探索约束LLM输出JSON的应用

0、引言

JSON（JavaScript Object Notation）因其简洁、易读和易于解析的特性，已成为全球使用最广泛的数据交换格式之一。它能够满足各种数据交换需求，特别是在构建人工智能驱动的应用程序时，工程师们经常需要将大型语言模型（LLM）的输出整合到他们的代码库中。

通过向LLM指定特定的语法或模式，并指导其生成符合这些规范的结果，可以提高应用程序的可预测性和稳定性。这种标准化的输出方式，使得应用程序能够更加高效地处理和利用由LLM生成的数据。

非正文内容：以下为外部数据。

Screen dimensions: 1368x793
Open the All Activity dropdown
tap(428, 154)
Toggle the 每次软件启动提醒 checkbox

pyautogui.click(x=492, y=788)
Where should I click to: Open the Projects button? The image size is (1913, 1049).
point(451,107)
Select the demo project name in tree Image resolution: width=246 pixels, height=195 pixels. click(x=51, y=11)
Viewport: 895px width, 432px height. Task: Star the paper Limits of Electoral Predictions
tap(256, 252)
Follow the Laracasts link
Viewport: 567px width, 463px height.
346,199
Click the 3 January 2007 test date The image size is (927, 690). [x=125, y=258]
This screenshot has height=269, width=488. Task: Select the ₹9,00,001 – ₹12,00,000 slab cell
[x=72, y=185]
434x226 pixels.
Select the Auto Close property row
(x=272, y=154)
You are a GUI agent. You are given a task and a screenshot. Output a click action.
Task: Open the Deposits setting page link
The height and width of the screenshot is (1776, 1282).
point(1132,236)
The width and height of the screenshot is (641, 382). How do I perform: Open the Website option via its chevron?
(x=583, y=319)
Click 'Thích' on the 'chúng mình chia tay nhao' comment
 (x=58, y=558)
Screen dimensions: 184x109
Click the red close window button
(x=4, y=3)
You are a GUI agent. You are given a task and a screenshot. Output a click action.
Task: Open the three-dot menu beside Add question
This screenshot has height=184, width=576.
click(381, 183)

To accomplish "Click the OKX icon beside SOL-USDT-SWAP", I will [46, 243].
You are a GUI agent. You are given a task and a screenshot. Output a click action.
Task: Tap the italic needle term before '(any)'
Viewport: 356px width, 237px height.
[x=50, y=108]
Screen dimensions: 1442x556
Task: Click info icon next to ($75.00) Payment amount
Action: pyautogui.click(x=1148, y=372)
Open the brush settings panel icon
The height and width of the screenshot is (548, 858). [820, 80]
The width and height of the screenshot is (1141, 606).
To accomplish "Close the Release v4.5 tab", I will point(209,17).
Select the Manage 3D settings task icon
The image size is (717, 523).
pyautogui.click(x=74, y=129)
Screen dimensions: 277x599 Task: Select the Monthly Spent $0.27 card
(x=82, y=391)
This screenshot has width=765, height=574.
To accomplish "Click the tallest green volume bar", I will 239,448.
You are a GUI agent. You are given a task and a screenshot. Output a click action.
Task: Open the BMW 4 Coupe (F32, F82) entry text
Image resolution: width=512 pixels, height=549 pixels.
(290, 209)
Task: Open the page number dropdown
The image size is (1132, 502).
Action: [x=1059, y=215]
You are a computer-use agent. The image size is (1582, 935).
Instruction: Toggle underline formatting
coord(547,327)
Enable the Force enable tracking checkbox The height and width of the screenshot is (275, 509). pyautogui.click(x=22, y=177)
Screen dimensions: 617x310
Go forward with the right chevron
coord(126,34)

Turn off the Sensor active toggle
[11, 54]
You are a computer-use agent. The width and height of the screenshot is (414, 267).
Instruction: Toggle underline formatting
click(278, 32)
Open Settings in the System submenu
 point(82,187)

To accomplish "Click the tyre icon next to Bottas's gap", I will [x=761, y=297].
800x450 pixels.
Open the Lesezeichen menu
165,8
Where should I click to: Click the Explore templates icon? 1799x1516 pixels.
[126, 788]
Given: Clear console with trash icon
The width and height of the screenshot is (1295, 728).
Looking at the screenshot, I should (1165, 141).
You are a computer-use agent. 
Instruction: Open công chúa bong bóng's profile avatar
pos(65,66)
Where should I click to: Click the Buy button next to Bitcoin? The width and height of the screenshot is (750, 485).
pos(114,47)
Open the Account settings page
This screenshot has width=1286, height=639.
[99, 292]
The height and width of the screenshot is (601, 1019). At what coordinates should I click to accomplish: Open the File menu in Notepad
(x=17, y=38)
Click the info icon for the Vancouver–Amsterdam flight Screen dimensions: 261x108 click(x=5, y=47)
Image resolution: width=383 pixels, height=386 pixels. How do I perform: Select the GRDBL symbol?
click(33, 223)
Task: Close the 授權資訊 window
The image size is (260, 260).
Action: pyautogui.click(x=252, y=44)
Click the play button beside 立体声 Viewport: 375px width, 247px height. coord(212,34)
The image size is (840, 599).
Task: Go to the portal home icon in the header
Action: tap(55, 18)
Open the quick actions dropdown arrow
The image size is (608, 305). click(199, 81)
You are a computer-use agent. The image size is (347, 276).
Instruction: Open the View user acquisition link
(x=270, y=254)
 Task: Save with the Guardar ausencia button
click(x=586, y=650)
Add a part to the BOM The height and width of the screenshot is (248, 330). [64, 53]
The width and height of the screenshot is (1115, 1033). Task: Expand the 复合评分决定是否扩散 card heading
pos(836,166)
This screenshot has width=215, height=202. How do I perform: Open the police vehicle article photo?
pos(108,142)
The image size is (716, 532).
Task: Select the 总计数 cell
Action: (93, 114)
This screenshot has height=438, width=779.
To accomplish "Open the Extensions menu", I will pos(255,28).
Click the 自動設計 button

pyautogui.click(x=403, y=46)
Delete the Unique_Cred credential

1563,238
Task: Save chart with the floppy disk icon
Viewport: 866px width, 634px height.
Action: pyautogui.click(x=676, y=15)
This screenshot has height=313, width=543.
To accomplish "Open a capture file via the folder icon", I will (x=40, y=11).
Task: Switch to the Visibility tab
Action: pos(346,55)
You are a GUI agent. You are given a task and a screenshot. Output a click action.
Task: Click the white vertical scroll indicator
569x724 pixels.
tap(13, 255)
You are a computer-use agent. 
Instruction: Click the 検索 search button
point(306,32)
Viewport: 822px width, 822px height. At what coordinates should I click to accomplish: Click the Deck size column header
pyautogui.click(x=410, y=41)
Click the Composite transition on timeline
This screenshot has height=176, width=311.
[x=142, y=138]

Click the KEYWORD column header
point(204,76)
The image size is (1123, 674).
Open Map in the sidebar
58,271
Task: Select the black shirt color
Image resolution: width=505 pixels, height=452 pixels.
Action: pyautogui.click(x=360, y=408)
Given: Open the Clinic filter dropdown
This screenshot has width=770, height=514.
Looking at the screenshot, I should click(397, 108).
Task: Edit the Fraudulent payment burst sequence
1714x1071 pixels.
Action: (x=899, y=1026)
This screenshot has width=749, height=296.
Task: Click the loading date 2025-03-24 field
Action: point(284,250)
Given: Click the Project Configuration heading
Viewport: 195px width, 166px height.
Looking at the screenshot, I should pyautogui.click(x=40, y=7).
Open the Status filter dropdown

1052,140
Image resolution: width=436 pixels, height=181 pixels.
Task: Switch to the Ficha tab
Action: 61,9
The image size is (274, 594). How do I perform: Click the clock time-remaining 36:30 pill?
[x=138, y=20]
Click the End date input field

简而言之，JSON的互操作性、灵活性和广泛支持，使其成为不同系统和应用程序之间数据交换的首选格式。
在这里插入图片描述

1、为什么让LLM 输出JSON数据如此困难？

语言模型擅长预测下一个标记并生成文本，但它们在产生文本之外的精确输出方面可能具有挑战性，因为它们并不总是精确地遵循指令

例如：对于 OpenAI，希望 GPT-3.5-turbo 始终以以下形式响应

(message_type) {message_content}

然而，它可能会以略微不同的方式响应：

message_type：message_content
message_type："message_content"
(message_type): "message_content"

2、使用提示工程

Please provide the response in the form of a Python list. It should begin with “[“ and end with “]”.
“请以Python列表的形式提供回复。它应该以‘[’开始，以‘]’结束。”

Chatgpt (gpt4) 支持提示系统/用户 (gpt4 api) 将数据格式化为 csv。通常工作完美。虽然 gpt4 非常适合制作演示原型，但它相当昂贵，因此本地解决方案将是完美的。

有许多提示工程框架可以限制 json 格式的输出，请参阅此处的一个用于 LLM 输出的严格 JSON 框架。

## simple example provided by the author
res = strict_output(system_prompt = 'You are a classifier',
                    user_prompt = 'It is a beautiful day',
                    output_format = {"Sentiment": "Type of Sentiment",
                                    "Tense": "Type of Tense"})     
print(res)
## output
{'Sentiment': 'Positive', 'Tense': 'Present'}

虽然提示工程对于某些用例可能是有效的，但它有一个局限性—LLM所做的任何内部更改都可能导致意外的输出。众所周知，这会在生产环境中引起问题，正如在线故事中所见，依赖 ChatGPT API 的 AI 应用程序由于不断的后台更新而失败。

3、约束LLM输出

这一领域已经有大量的创新工作，这里探索三个框架，它们都从不同的角度解决了这个问题。尽管使用不同的方法，但每个框架如何达到相似的结果给我留下了深刻的印象。

GRAMMAR — 约束模型输出的语法。例如，你可以强制模型仅输出 JSON：
KOR — 这是一个半成品原型，可以“帮助”你使用LLM从文本中提取结构化数据
LM-Format-Enforcer — 强制语言模型的输出格式（JSON Schema、Regex 等）
Finetune LLM 模型 — 教导模型根据输入数据输出 JSON

3.1 使用语法规则强制模型仅输出 JSON

在这种方法中，你需要使用 Llama.cpp 来运行模型并创建语法文件。 GBNF (GGML BNF) 是一种用于定义形式语法以约束 llama.cpp 中模型输出的格式。

这是我为基本测试创建的一个简单语法文件：

root ::= answer
answer ::= "{"   ws   ""id":"   ws   number   ","   ws   ""name":"   ws   string   "}"
answerlist ::= "[]" | "["   ws   answer   (","   ws   answer)*   "]"
string ::= """   ([^"]*)   """
boolean ::= "true" | "false"
ws ::= [ tn]*
number ::= [0-9]+   "."?   [0-9]*
stringlist ::= "["   ws   "]" | "["   ws   string   (","   ws   string)*   ws   "]"
numberlist ::= "["   ws   "]" | "["   ws   string   (","   ws   number)*   ws   "]"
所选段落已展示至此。